START GIVEN RECORDS

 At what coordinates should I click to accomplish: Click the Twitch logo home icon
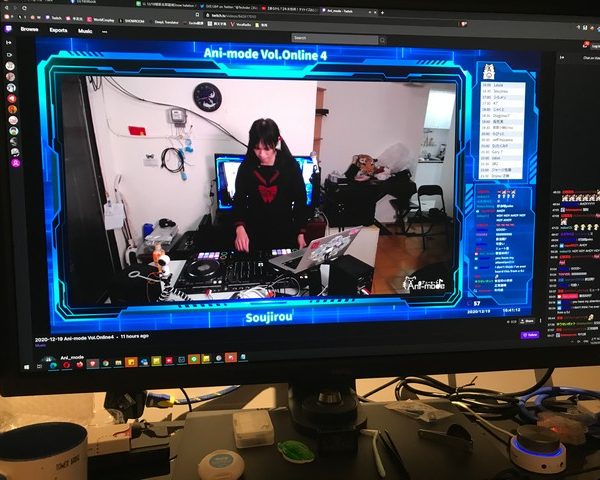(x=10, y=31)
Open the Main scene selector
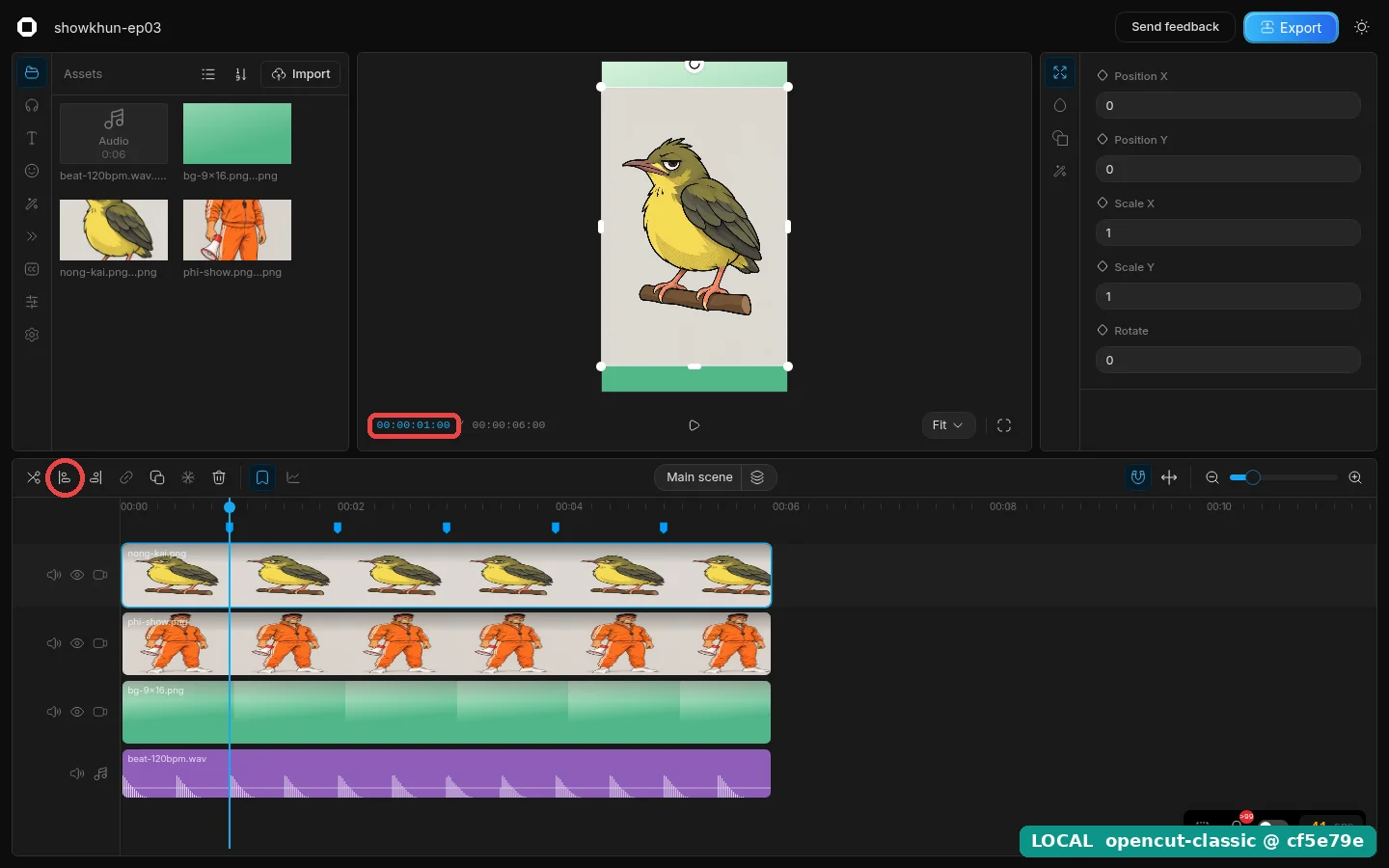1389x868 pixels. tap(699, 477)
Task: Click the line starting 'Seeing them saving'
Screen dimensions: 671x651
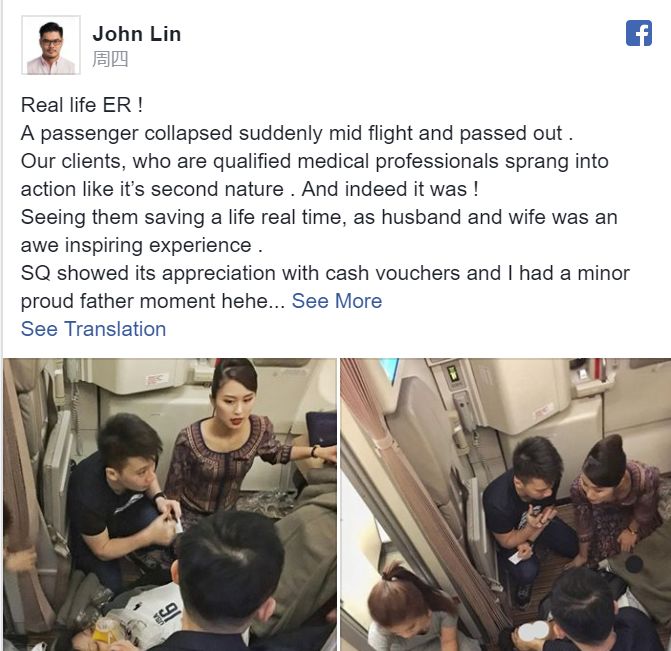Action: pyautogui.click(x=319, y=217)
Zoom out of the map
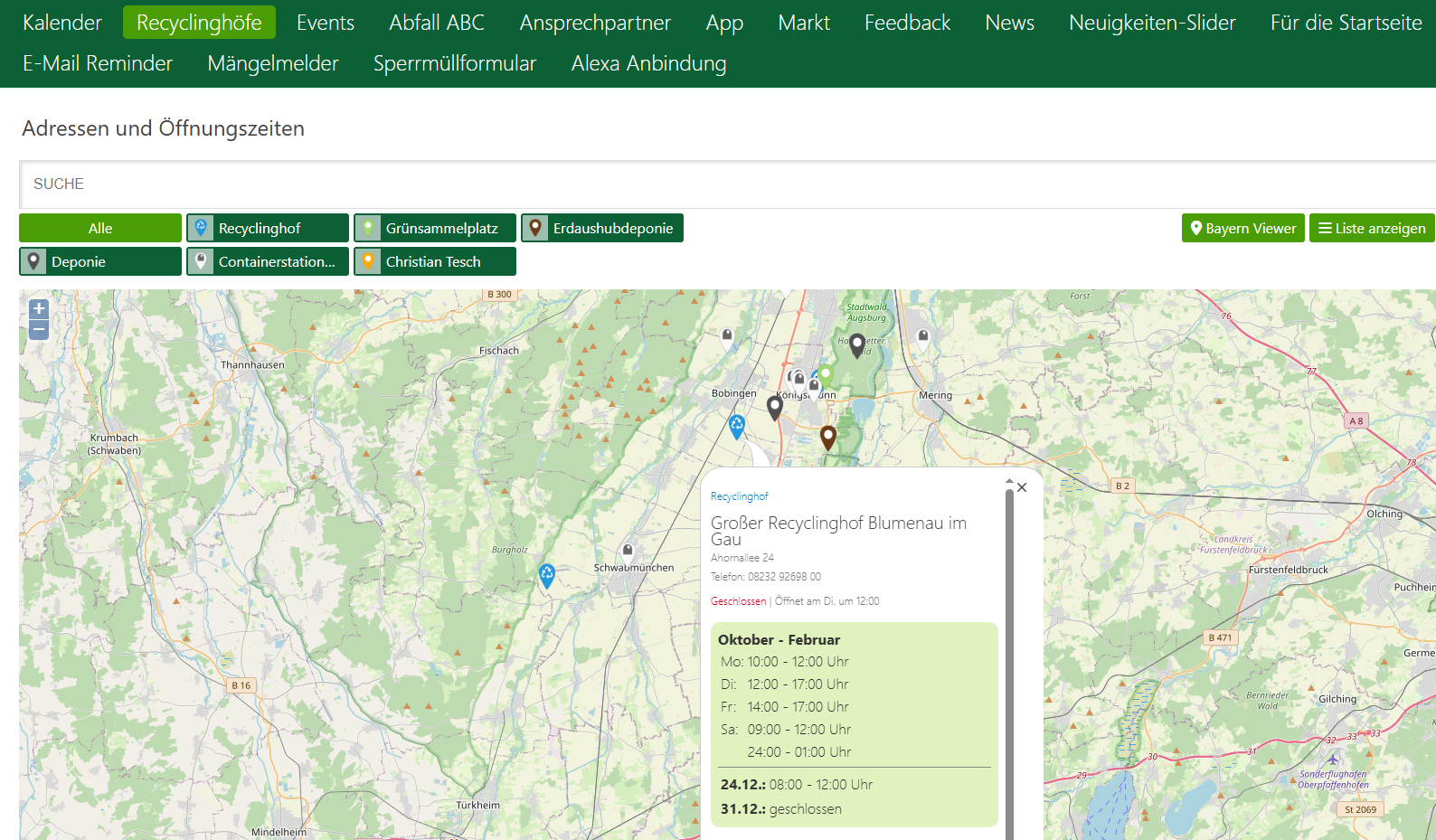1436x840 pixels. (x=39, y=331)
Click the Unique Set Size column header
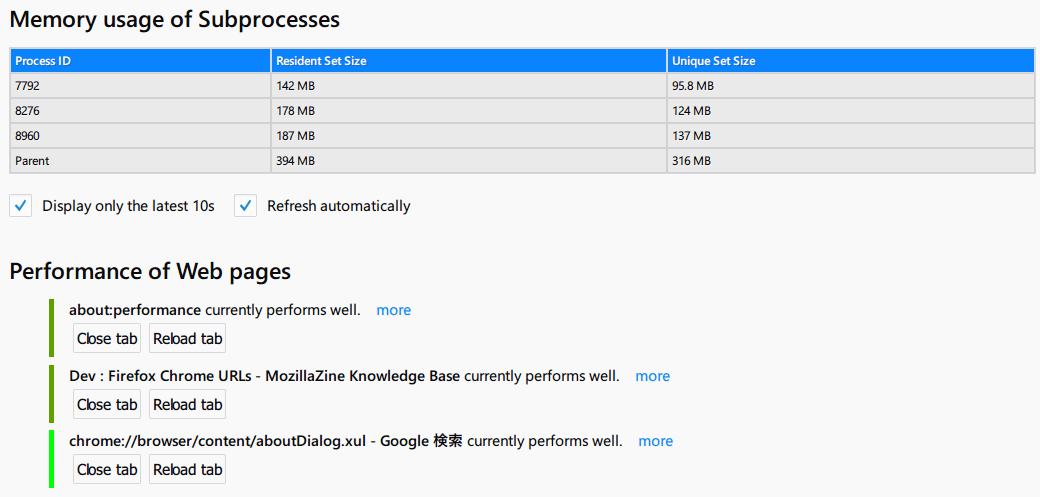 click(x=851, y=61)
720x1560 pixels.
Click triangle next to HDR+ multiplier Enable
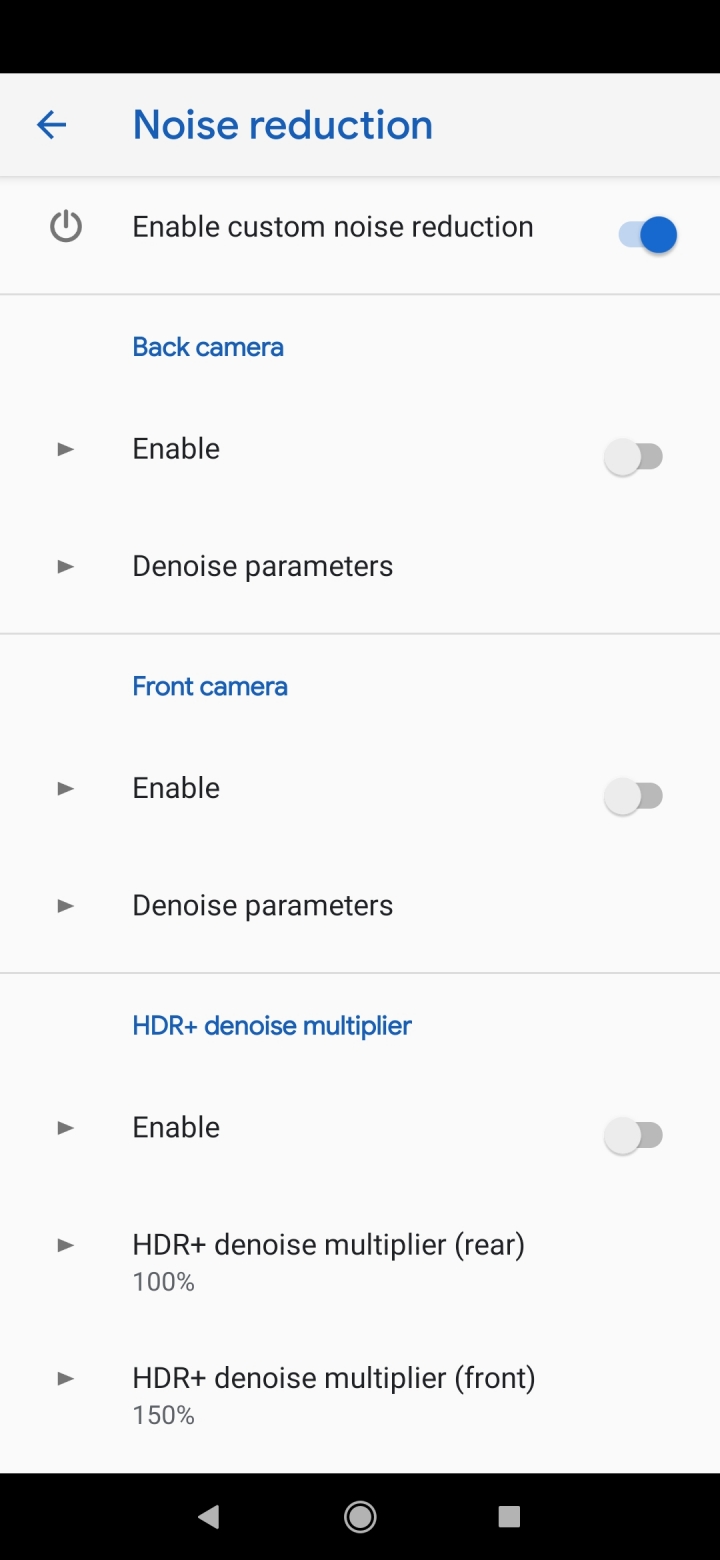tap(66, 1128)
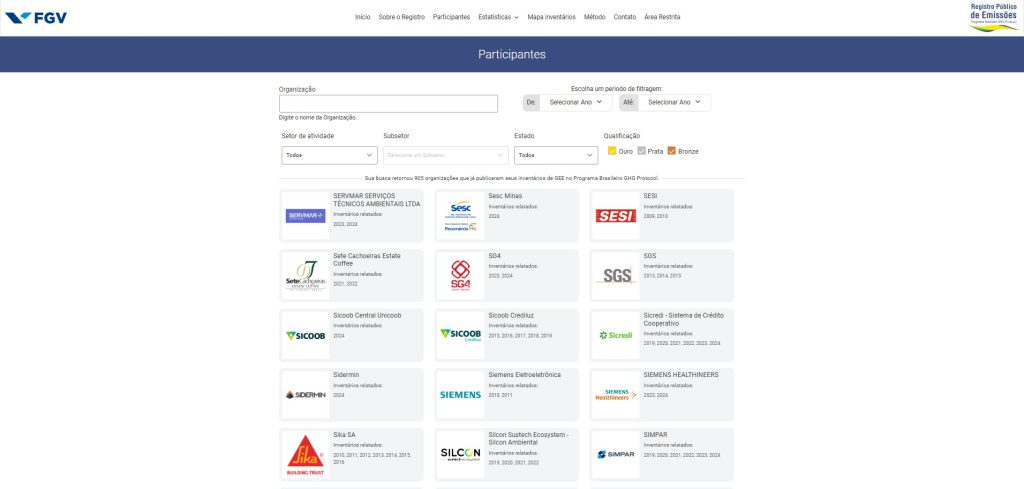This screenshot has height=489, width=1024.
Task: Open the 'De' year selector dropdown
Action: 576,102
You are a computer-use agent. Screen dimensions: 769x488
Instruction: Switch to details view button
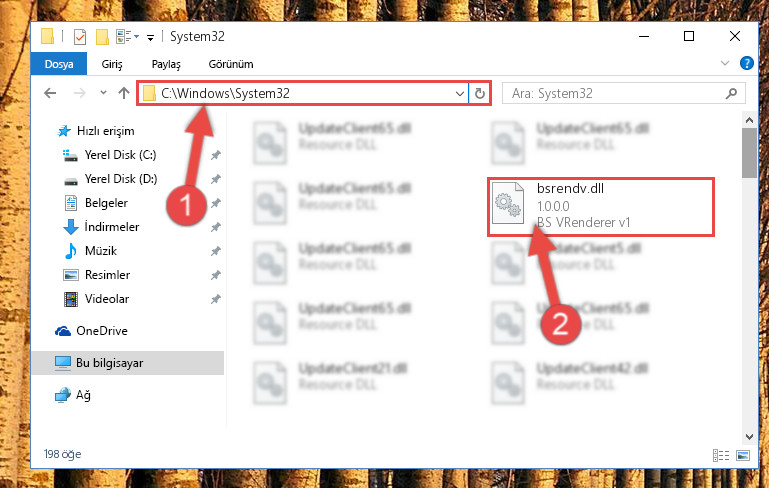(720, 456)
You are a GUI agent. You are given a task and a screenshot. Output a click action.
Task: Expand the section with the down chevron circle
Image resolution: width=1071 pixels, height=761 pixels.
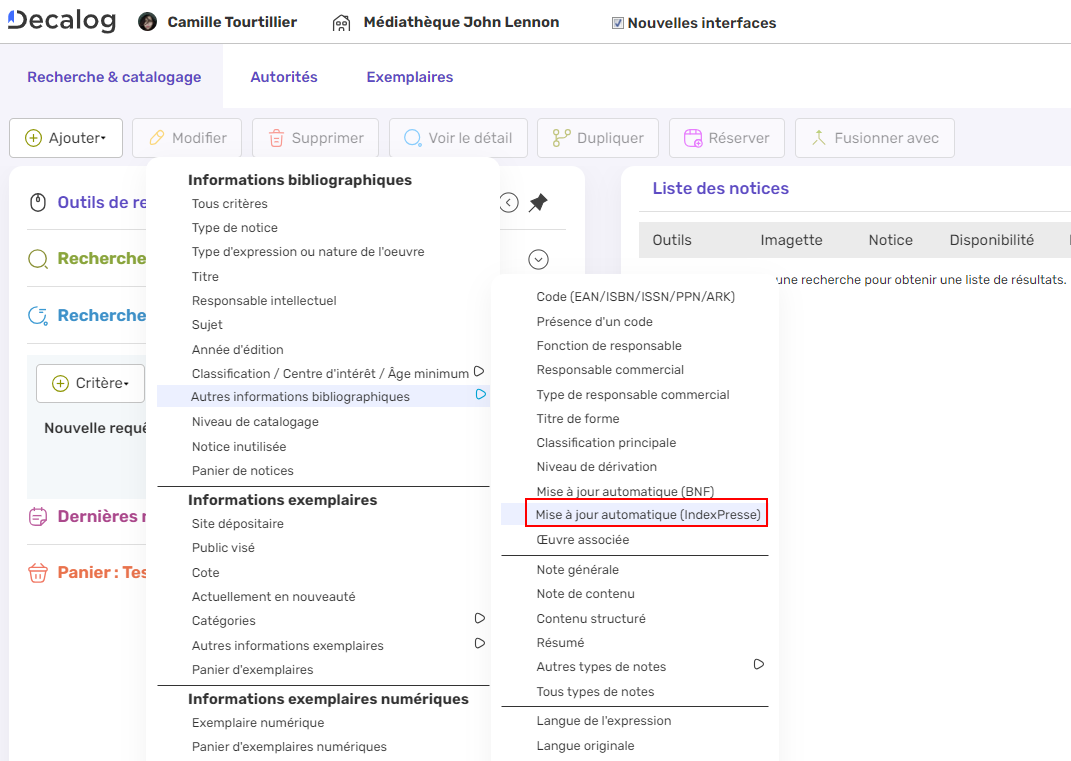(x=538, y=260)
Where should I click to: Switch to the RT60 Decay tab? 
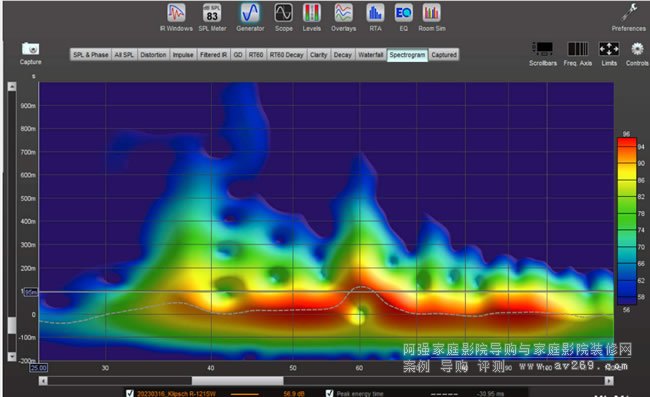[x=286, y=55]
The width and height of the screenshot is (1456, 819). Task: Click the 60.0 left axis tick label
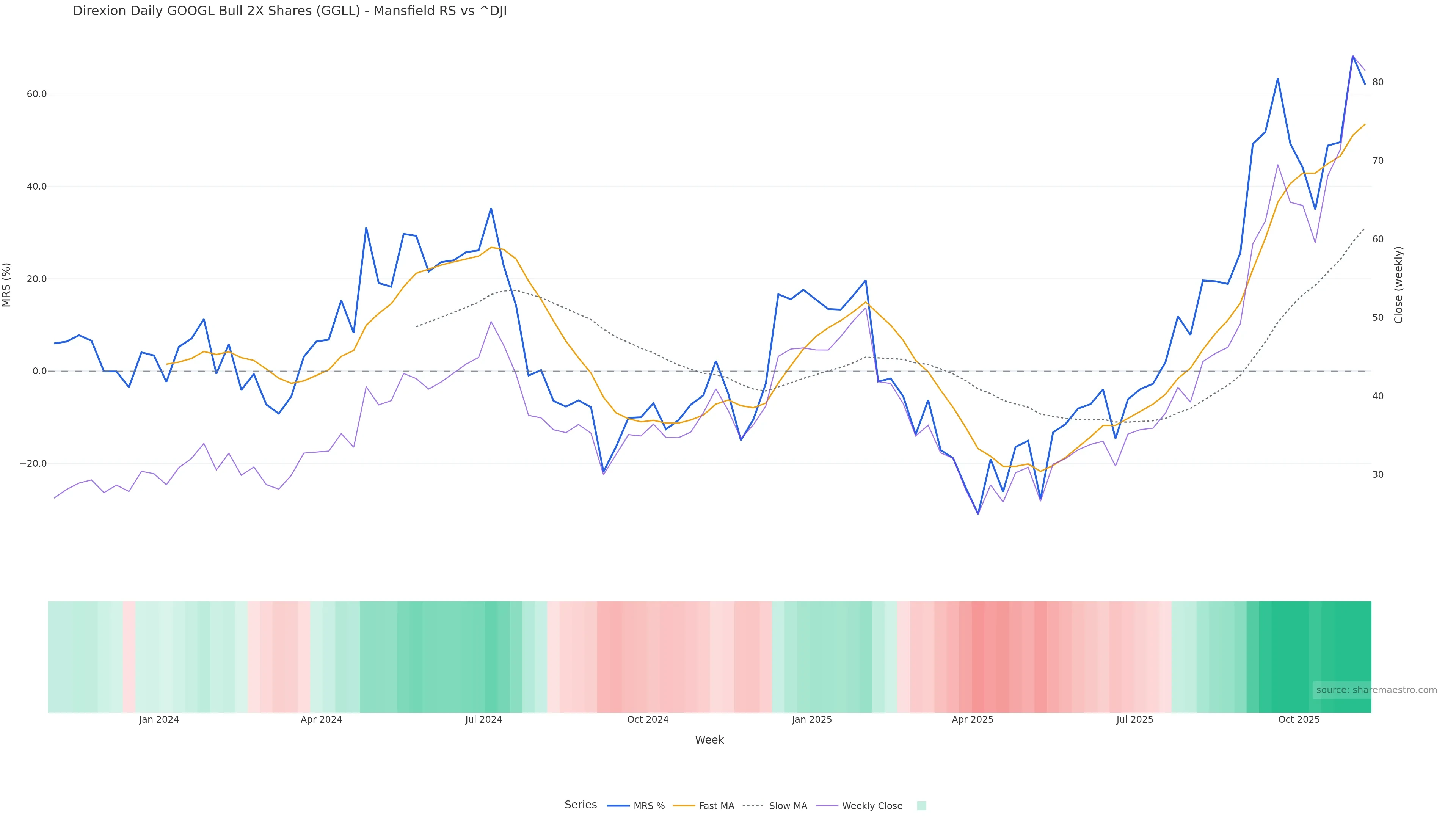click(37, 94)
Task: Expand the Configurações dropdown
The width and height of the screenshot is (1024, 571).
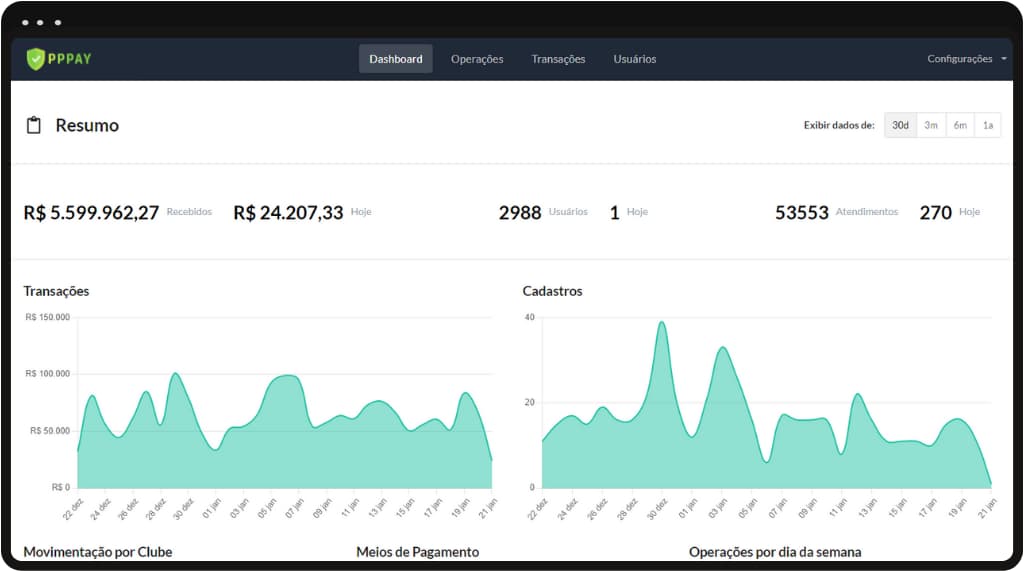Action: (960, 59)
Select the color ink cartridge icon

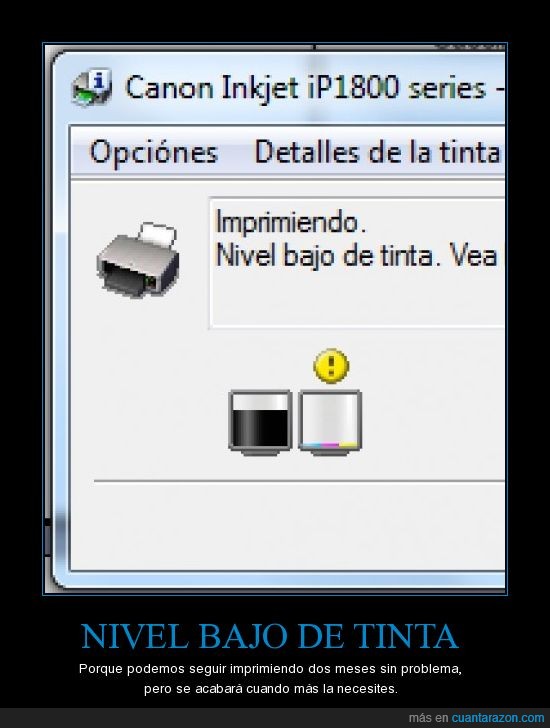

END GIVEN RECORDS

An exact copy of the data above is required, printed without its pictures.

 At what coordinates should I click to accomplish: Click the Twitch logo home icon
(x=10, y=31)
Open the Main scene selector
1389x868 pixels. tap(699, 477)
Task: Click the line starting 'Seeing them saving'
Screen dimensions: 671x651
Action: pyautogui.click(x=319, y=217)
Zoom out of the map
1436x840 pixels. (x=39, y=331)
Click the Unique Set Size column header
 click(x=851, y=61)
720x1560 pixels.
Click triangle next to HDR+ multiplier Enable
tap(66, 1128)
This screenshot has height=489, width=1024.
Task: Open the 'De' year selector dropdown
Action: 576,102
You are a computer-use agent. Screen dimensions: 769x488
Instruction: Switch to details view button
(720, 456)
You are a GUI agent. You are given a task and a screenshot. Output a click action.
Task: Expand the section with the down chevron circle
Image resolution: width=1071 pixels, height=761 pixels.
(x=538, y=260)
Where should I click to: Switch to the RT60 Decay tab? 
[x=286, y=55]
The width and height of the screenshot is (1456, 819). Task: Click the 60.0 left axis tick label
click(37, 94)
Task: Expand the Configurações dropdown
The width and height of the screenshot is (1024, 571).
Action: (960, 59)
Select the color ink cartridge icon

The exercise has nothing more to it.